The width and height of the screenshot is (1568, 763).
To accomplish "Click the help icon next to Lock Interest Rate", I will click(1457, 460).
==
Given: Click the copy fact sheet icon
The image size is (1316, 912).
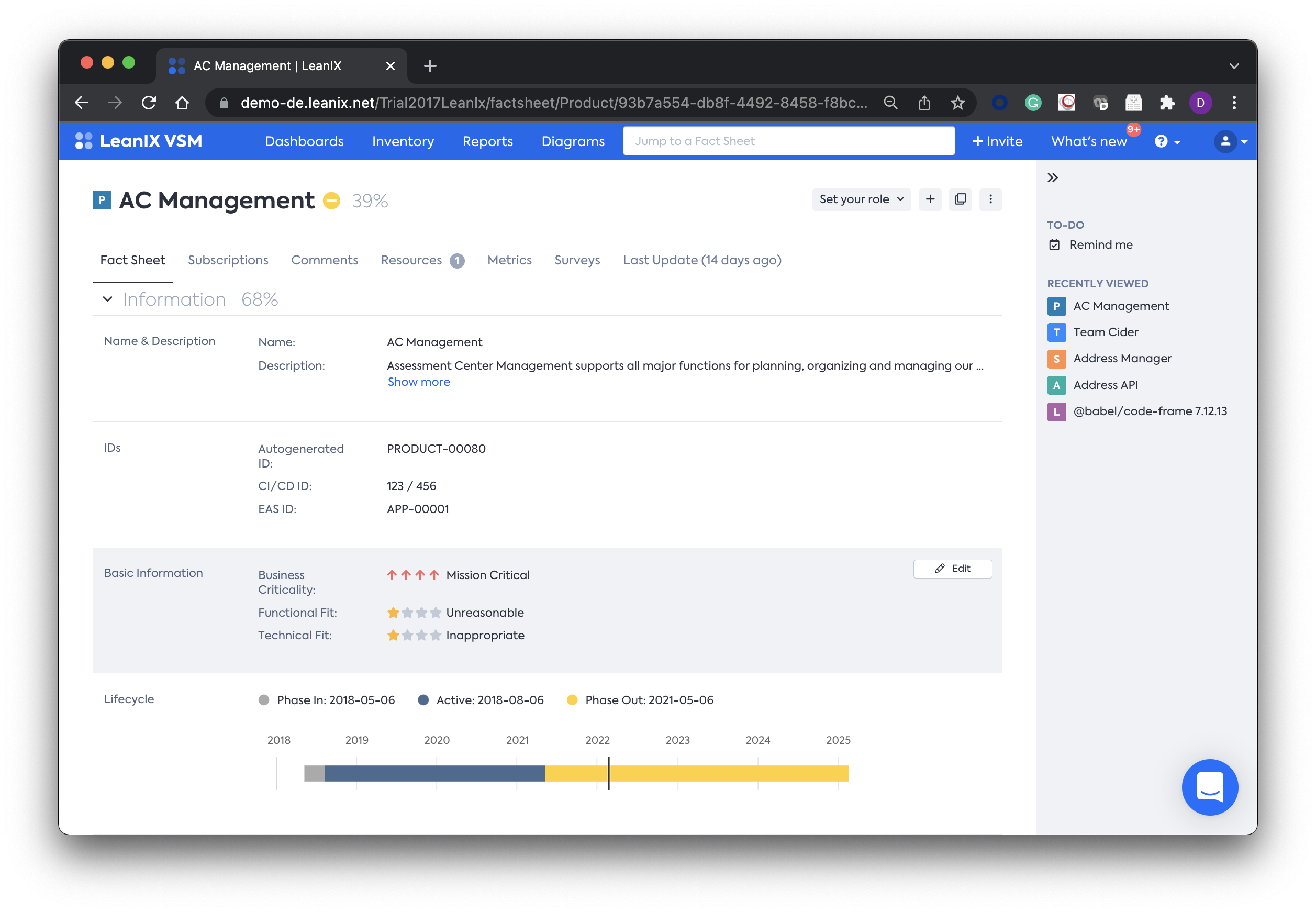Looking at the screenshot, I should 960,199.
==
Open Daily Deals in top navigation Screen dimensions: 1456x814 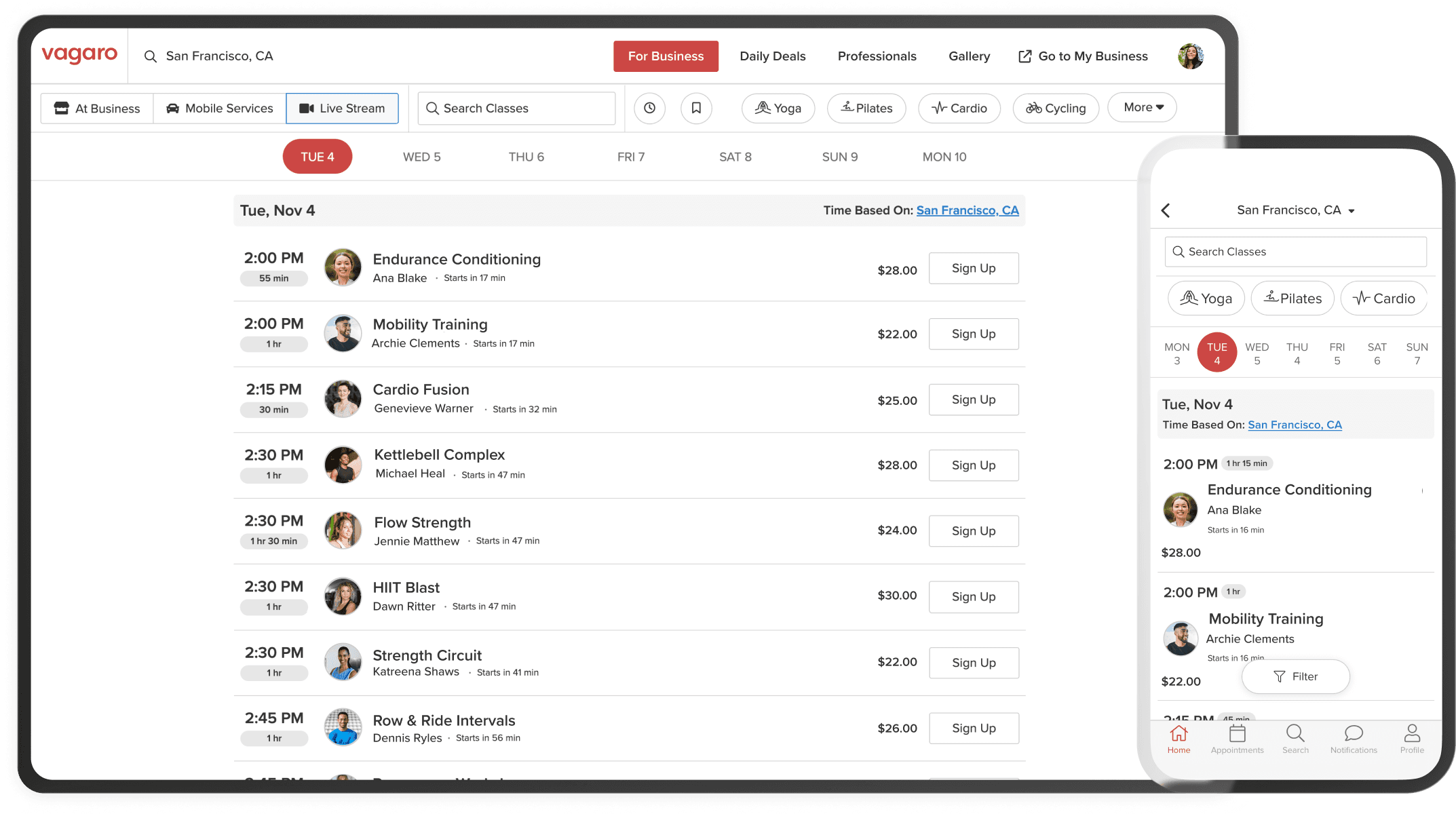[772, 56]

*WHAT THE TASK ASKS:* Some lines of the records may hold the word "icon". How many do? Answer with a number and nothing else.

*ANSWER BOX:* 2